Tuesday, April 1, 2008

Lusaka to Salima

We got up the next day at about 0430 to make it to the bus station by 0500, for the 0600 bus. You can reserve a ticket the night before (which we did), but you cannot purchase a ticket early. I’m told it confuses them. Their system of selling tickets is out of a carbon copy notebook. There are no computers anywhere at the bus station. In fact, the Juldon bus company’s “office” is a press-board shack with a tin roof. The dimensions are roughly 4 feet wide, 7 feet high, and 8 feet deep. I couldn’t tell how the guy got in there. We bought our tickets and pressed through the crowd of advertisers to squeeze towards the bus. See, as soon as you drive into Lusaka bus station, you are inundated by people shouting the praise of their bus company, and desperately urging you to buy a ticket from them, and not their wicked competitors. The first time I came here, it nearly frightened me... now that I understand what’s going on, it’s tolerable.

8 hours later we arrived at Chipata. The Mwami hospital mini-van that was SUPPOSED to meet us was no where to be seen. Was I surprised? Nooooooooooooo! Jim called on the cell phone. No answer (no surprise). He sent a text, no reply (no surprise). 1 hour later we hired a taxi to drive us there. How long will this take,” I asked. Of course, I already knew how long. I had ridden the road before. I was just curious to see how badly the driver would lie, or how badly he would estimate the travel time. “20 minutes.” Hmph. Just what I suspected. Off by 100%.
We got to Mwami 45 minutes later.

Once we arrived I checked in on how the new machine was doing. The anesthetist told me it was doing just fine, even the halothane leak had stopped. I suspect that the thymol preservative had plugged the hole as small amounts of halothane leaked out over the past 2 weeks. However, a huge leak had developed in the old Drager 2A. I took a look, confirmed what I had been told, and quickly realized that there were no tools to disassemble the thing and try to repair it. They’d have to use the 50 year old Boyle’s machine as their back up, like they did before the glostavent arrived.

I went to bed, again, face down. It was hard to sleep without the fan I had become accustomed to during my time in both Lusaka and Yuka. I couldn’t tell if it was me I smelled, or just memories of the people I’d spent the past 2 days with on the bus.

The next morning, the Ang and Peduche families (Philipinos, both) and I loaded into the Toyota 4 wheelers to drive to lake Malawi (WE left on time, and bought fuel legally! Where’s the fun in that?

It took about 25 minutes to enter/exit Malawi/Zambia. The guy on the Malawi side recognized me and said, “Hello Mr. Cobos!” I hadn’t even given him my passport yet. (It pays to have friends in high places!)

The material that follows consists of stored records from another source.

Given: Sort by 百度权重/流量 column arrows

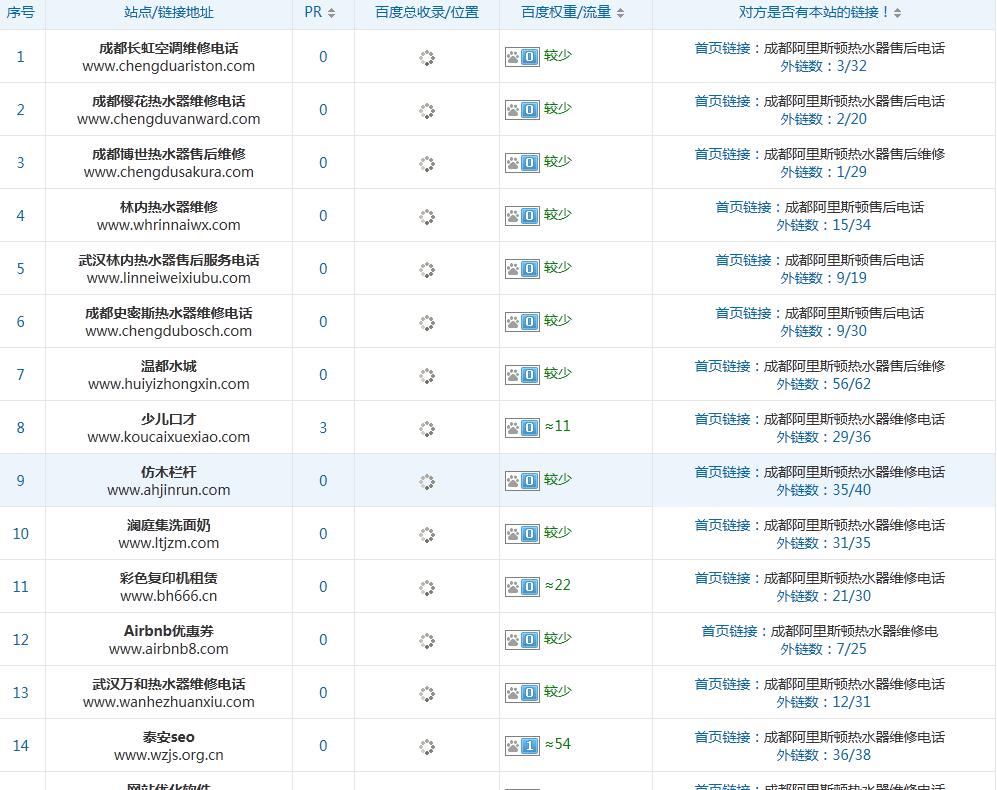Looking at the screenshot, I should pyautogui.click(x=620, y=13).
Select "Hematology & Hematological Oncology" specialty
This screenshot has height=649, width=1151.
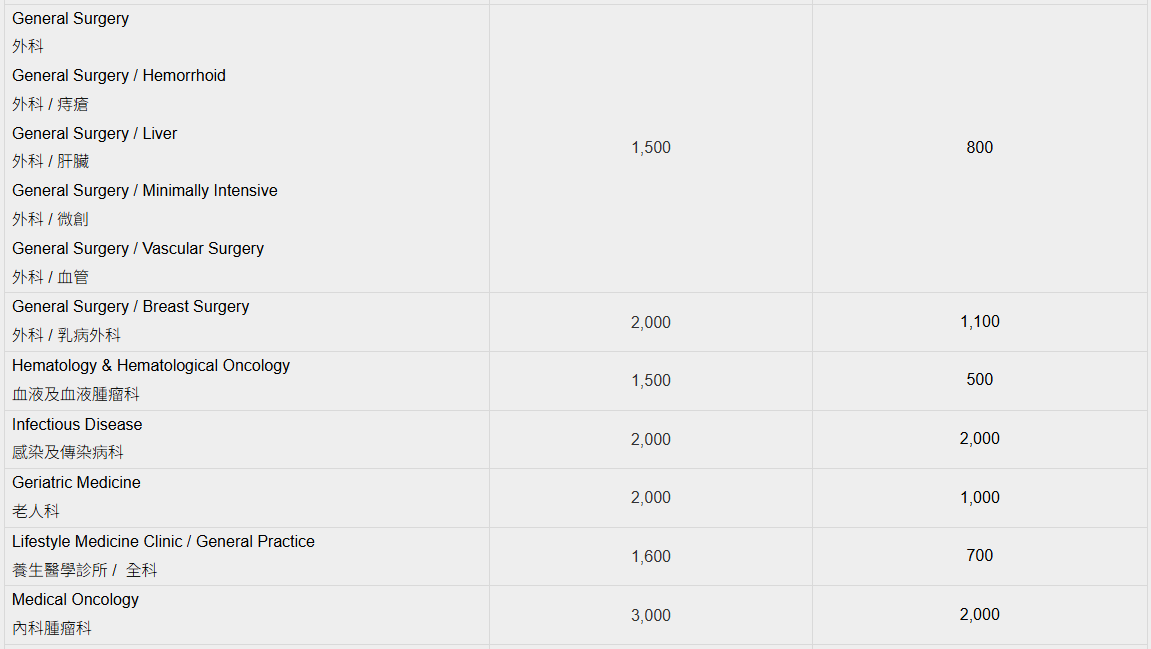pos(151,366)
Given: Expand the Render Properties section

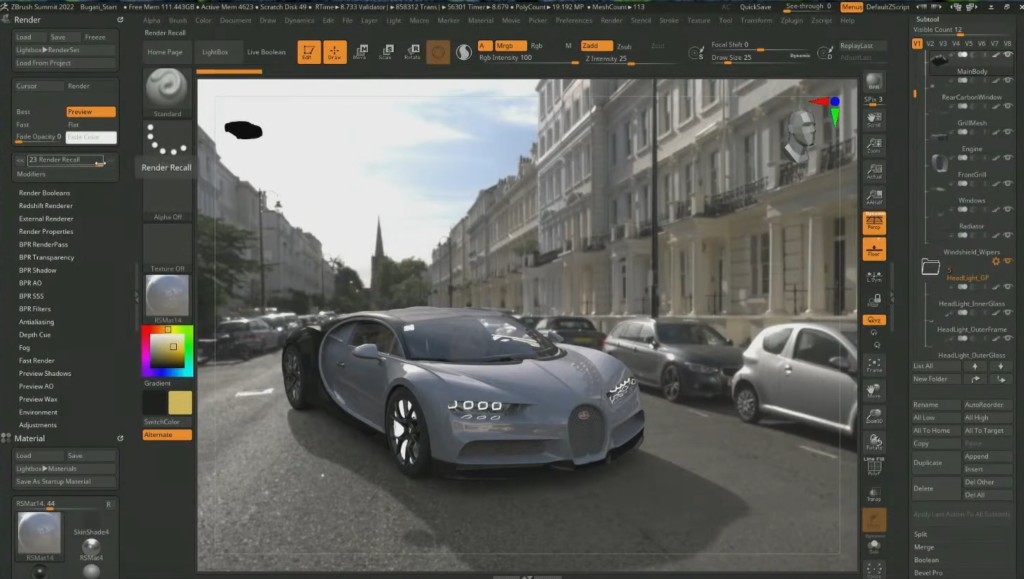Looking at the screenshot, I should (x=46, y=231).
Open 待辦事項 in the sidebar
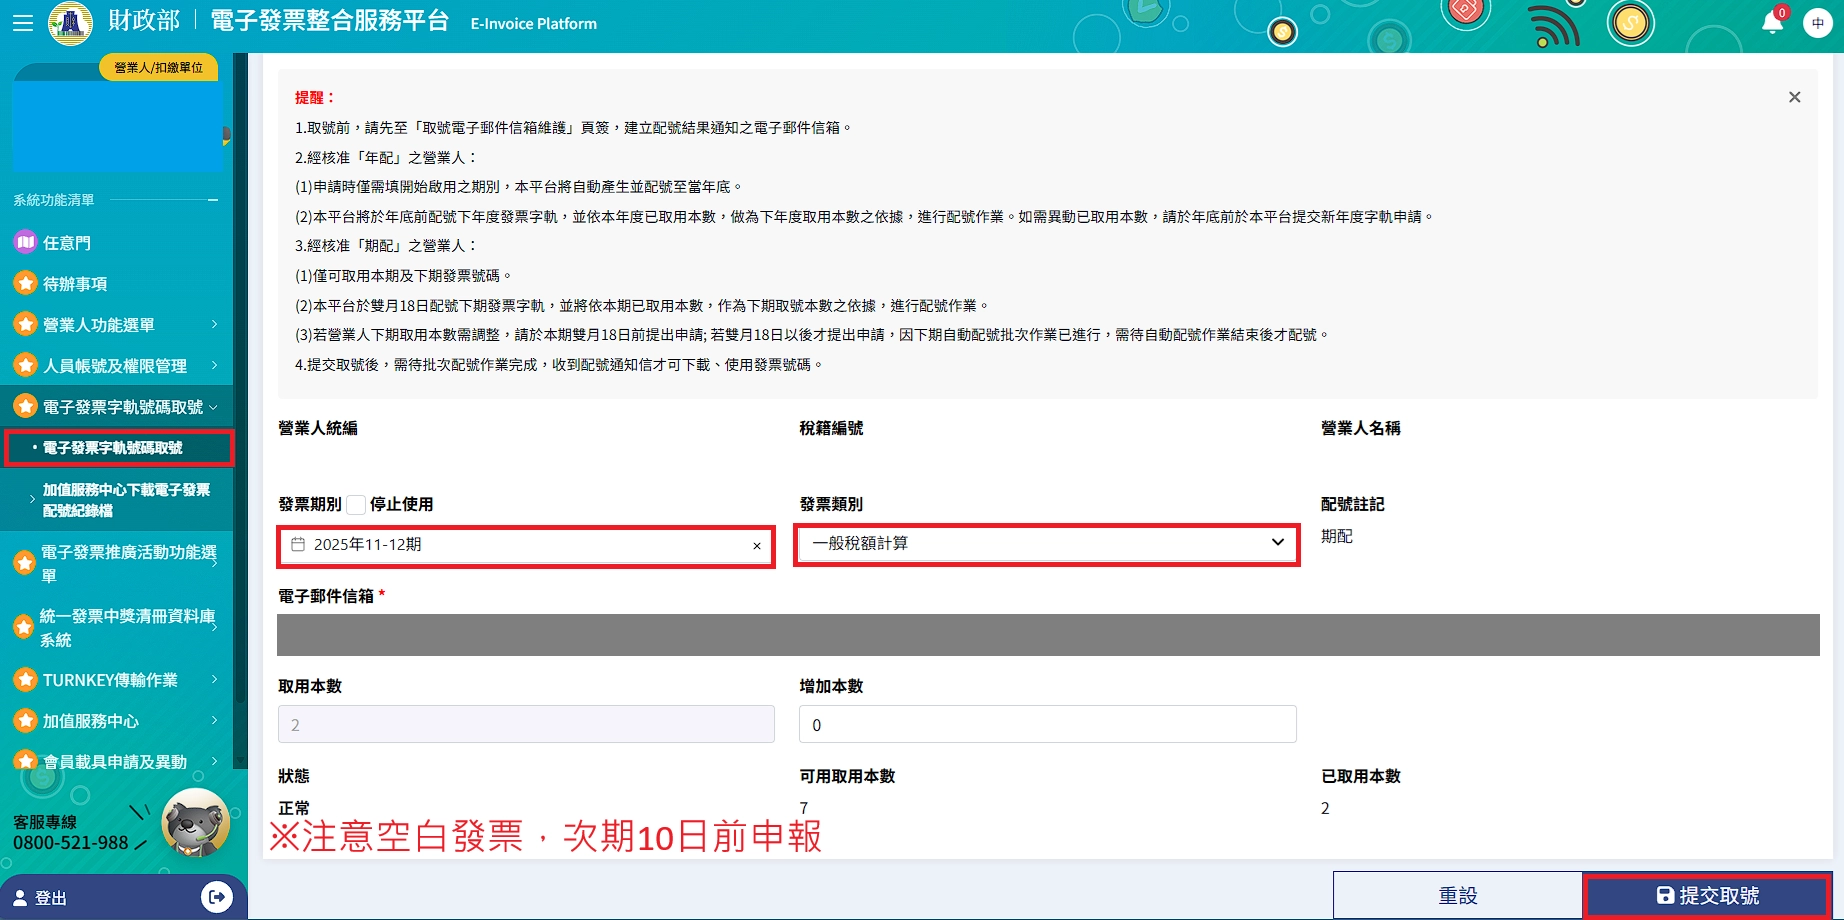1844x920 pixels. click(75, 284)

After getting to Lilongwe, we stopped at 4 or 5 stores to buy stuff for the weekend. Most of the businesses are owned by Indians or Mid-easterners. A large procession was passing through the main street, mostly in purple. I had forgotten it was Good Friday (purple being the symbolic color of repentance, used generously in Catholic festivals).

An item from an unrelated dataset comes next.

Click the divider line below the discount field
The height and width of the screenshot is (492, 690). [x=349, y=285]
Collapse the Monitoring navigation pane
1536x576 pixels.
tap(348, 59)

We arrived at an estate on the shore of lake Malawi, near the city of Salima. Our hosts are a wealthy Muslim family who happen to live back in Chipata, Zambia and have been patients of Mwami. They invited the doctors to join them for the long holiday weekend at this retreat, which they themselves hadn’t stayed at for over a year. We stayed in 2 guest duplexes (3 other Philipino families joined us), next to their own main, large, house. Local workers cleaned for us, and it reminded me of Africa’s old slave age.

The first thing you notice about ANY building that Islam has anything to do with in all of Africa is... it’s clean. And in Africa, that stands out like a sore thumb. A beautiful, magnetic, sanitary sore thumb. I love it. Ah, to be clean :)

Iqbal’s family came to Zambia nearly 100 years ago, as negotiators between the Zambians and the English. Now, they’re traders, and run a farm with 500+ employees. They dismiss dishonest workers on the first offence (stealing is a major problem, and they claim they could write a book over 1000 pages long describing all the methods the Zambians have stolen from them).

The electricity went out, as usual. It was hot, and I couldn’t sleep in the heat. Eating a big Philipino dinner hadn’t helped either. I woke up in a sweat about 2 AM.